How to complete this task -
Look for the line with "Expand Xem chi tiết business plan" in the entries below, then extract that line and all lines after it exactly, with pictures left out.

Available data -
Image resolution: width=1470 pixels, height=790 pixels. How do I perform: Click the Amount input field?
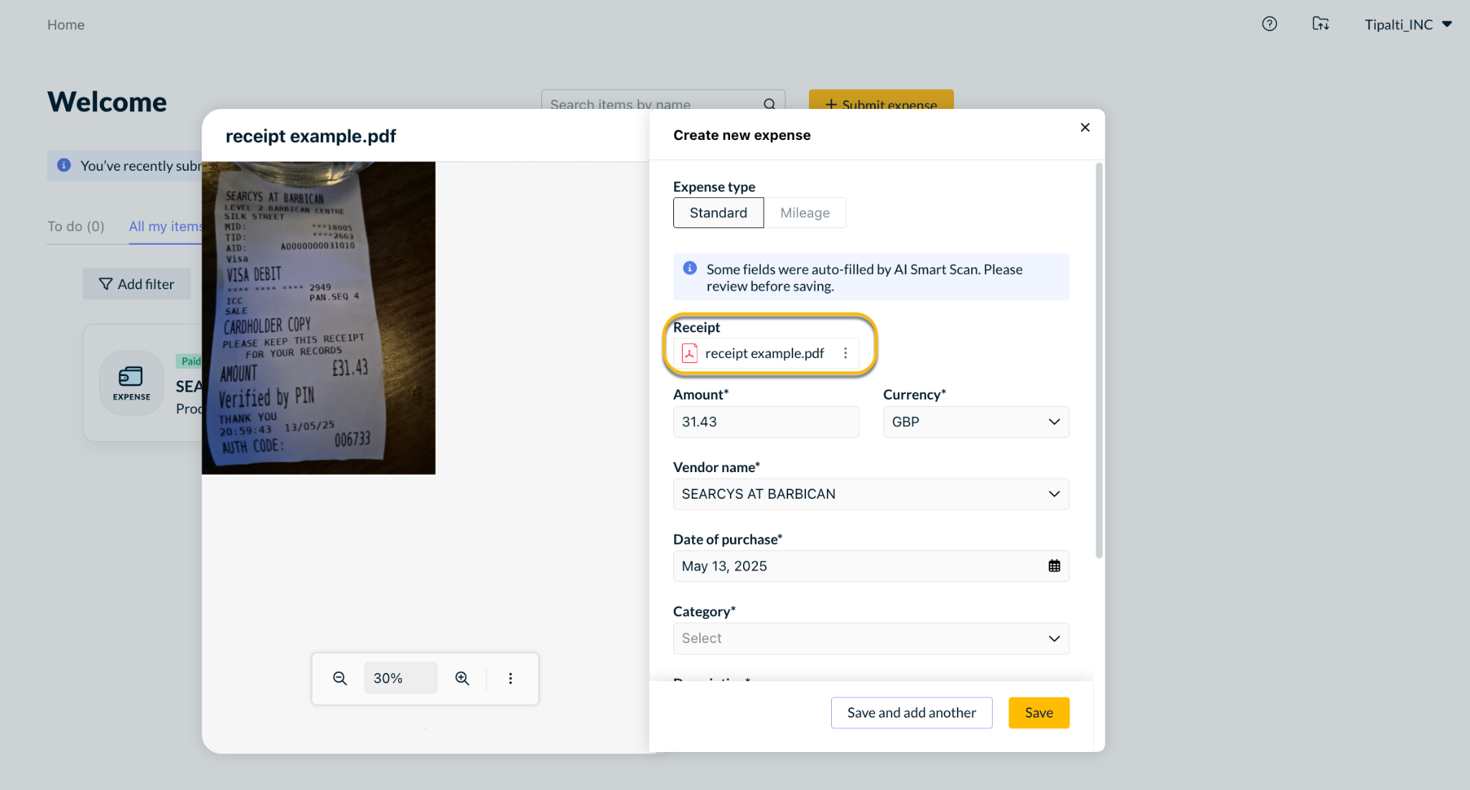[765, 422]
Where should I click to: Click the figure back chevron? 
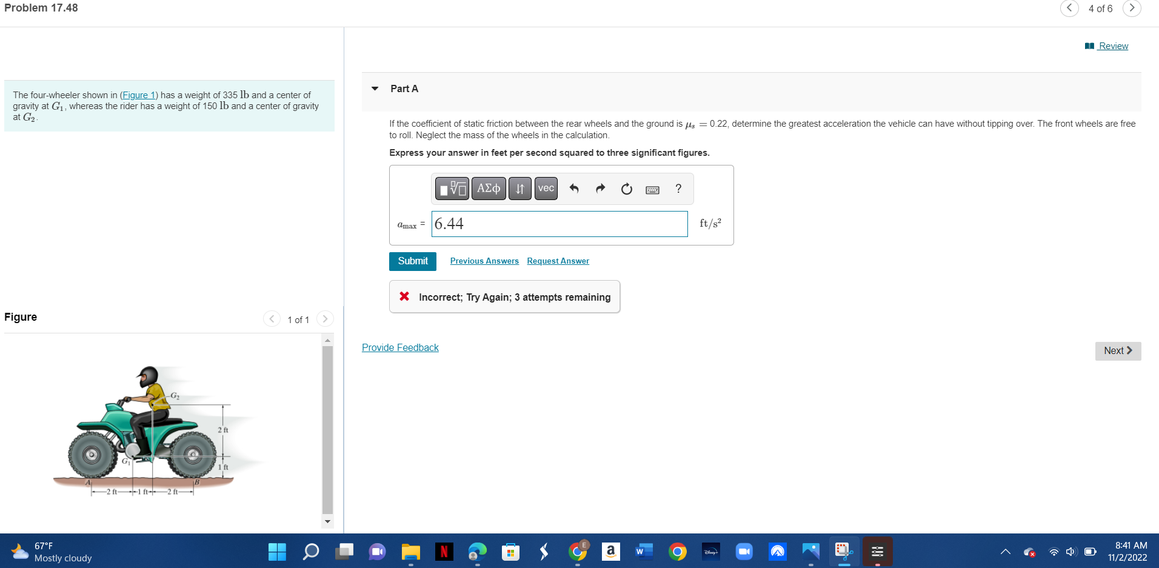tap(271, 318)
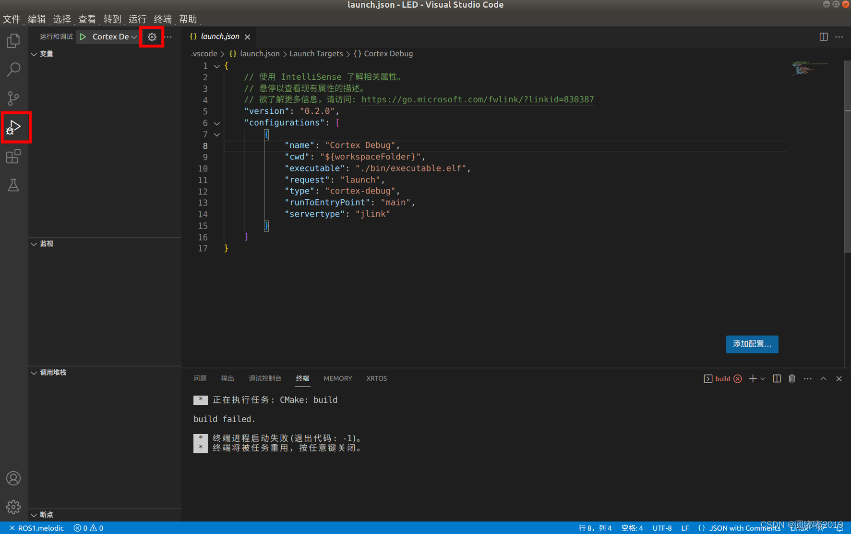This screenshot has height=534, width=851.
Task: Open the Source Control view
Action: (13, 98)
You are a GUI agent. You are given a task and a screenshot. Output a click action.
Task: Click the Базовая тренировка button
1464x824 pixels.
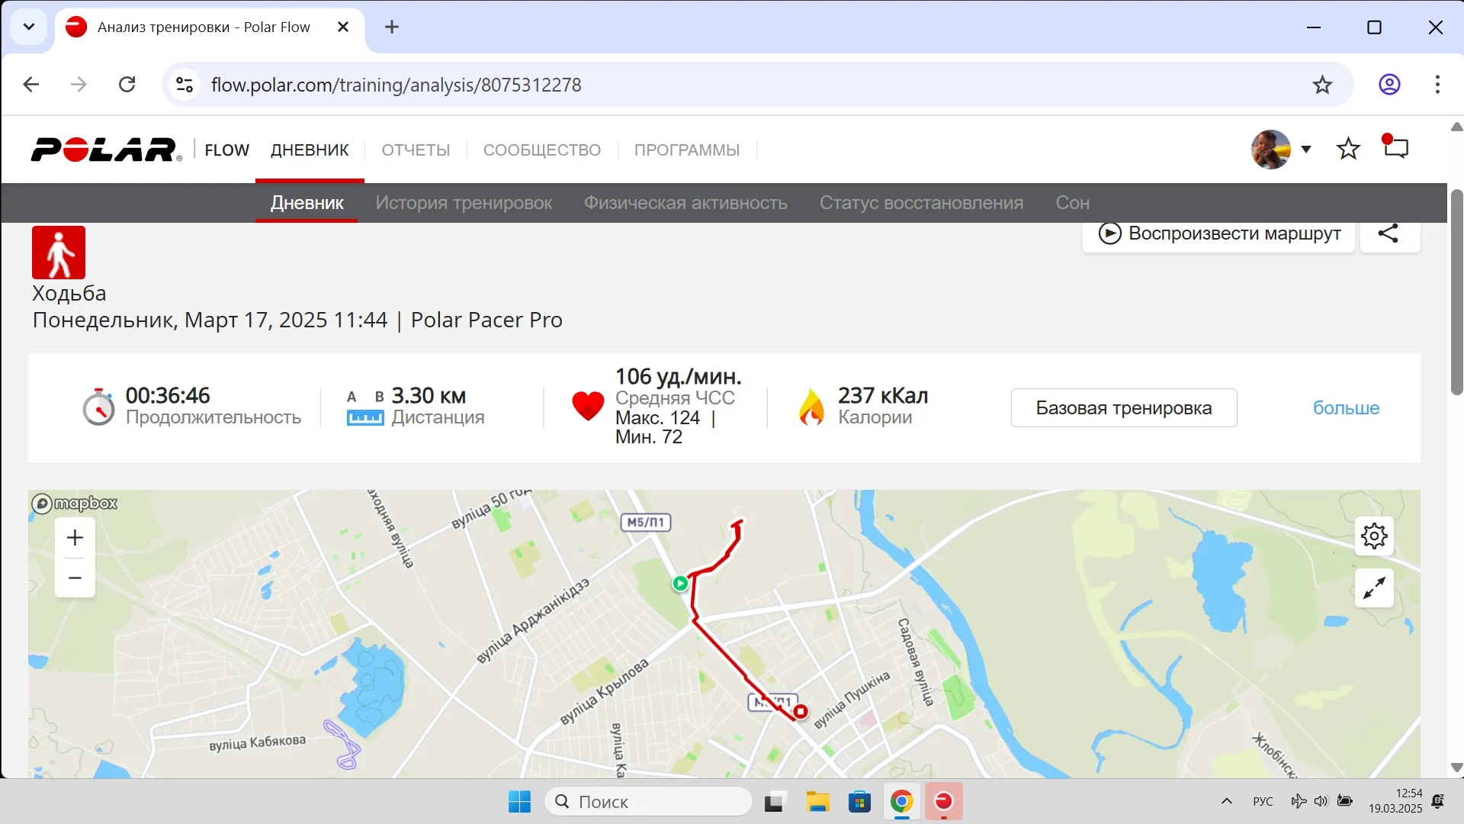point(1123,408)
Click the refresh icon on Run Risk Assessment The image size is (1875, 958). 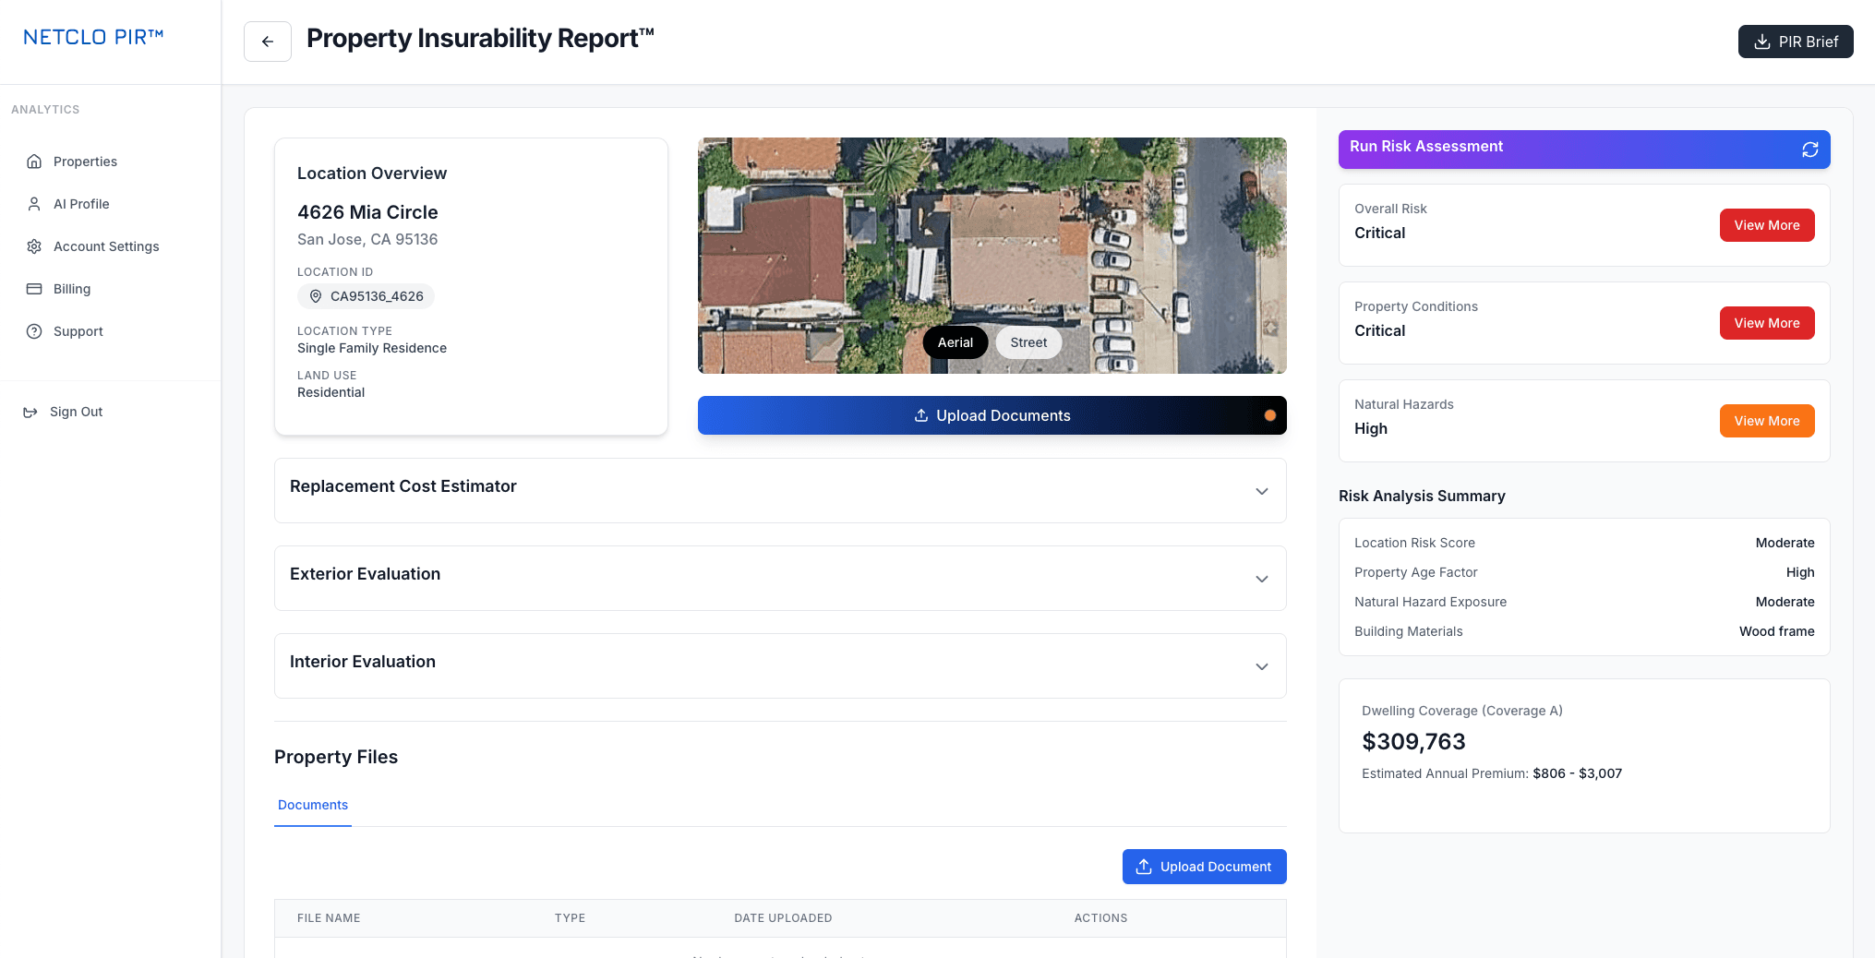pyautogui.click(x=1809, y=149)
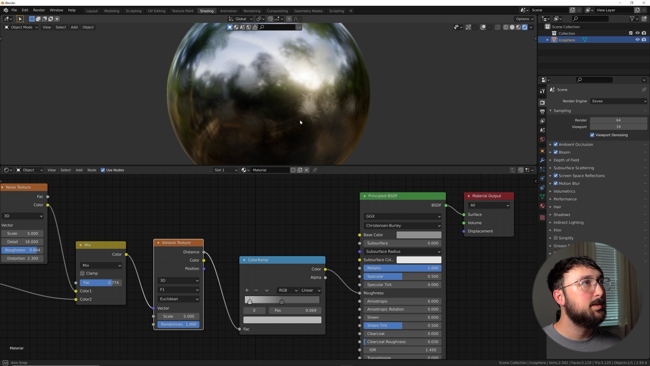This screenshot has width=650, height=366.
Task: Enable the Clamp checkbox in Mix node
Action: click(82, 273)
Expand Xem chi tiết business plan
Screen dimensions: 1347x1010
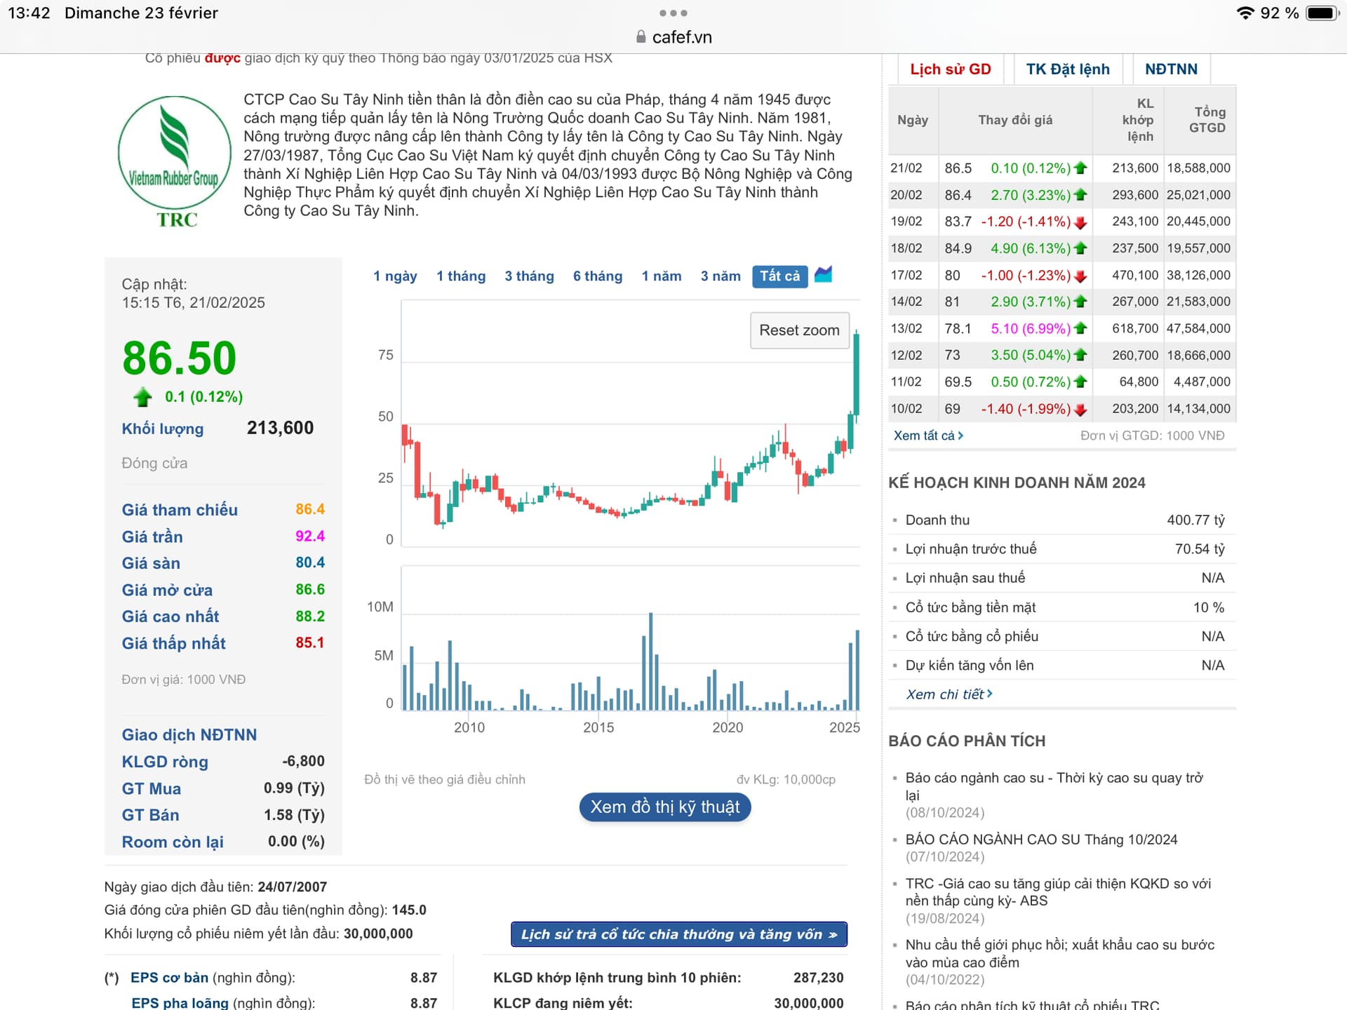click(949, 694)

Solution to this task -
Expand Xem chi tiết business plan
Screen dimensions: 1347x1010
click(949, 694)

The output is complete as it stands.